Activity =
State only how many lines below include the string "computer".

(Saved entries)
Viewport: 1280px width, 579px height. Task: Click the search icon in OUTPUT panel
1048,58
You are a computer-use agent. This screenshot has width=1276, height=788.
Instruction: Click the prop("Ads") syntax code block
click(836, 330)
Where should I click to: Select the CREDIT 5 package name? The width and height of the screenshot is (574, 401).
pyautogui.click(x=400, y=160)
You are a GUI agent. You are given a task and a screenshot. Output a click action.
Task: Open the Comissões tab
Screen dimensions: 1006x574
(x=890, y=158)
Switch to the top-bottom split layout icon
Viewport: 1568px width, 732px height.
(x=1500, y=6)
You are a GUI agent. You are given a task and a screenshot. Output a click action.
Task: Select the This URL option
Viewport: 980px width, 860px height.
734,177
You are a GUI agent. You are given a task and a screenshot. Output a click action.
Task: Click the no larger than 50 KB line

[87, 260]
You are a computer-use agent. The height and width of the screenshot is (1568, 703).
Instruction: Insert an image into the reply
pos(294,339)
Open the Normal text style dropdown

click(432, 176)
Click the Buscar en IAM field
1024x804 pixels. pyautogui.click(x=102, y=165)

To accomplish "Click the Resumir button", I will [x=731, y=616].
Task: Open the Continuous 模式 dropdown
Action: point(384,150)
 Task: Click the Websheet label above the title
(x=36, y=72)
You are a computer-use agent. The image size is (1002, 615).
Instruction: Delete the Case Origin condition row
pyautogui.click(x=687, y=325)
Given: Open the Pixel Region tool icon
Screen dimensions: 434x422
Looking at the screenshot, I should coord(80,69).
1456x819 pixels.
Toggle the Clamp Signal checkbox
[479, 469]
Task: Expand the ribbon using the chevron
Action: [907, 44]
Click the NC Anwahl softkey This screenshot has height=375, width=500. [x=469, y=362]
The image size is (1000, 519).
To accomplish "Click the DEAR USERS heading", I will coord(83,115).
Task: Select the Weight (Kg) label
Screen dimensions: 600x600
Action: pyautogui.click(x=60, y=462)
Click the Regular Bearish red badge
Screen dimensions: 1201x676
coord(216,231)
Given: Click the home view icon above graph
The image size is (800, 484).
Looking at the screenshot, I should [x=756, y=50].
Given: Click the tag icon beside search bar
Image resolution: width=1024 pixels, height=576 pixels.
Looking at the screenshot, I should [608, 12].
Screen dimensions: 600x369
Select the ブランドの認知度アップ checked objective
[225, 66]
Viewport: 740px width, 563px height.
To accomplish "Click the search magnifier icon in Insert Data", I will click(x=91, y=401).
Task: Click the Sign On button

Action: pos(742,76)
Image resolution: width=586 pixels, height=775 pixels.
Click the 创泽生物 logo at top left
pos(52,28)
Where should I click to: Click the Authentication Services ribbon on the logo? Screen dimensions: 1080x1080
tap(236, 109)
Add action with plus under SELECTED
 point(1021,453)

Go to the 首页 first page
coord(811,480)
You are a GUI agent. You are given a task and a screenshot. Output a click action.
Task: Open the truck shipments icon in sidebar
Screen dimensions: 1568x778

Solution for this task =
3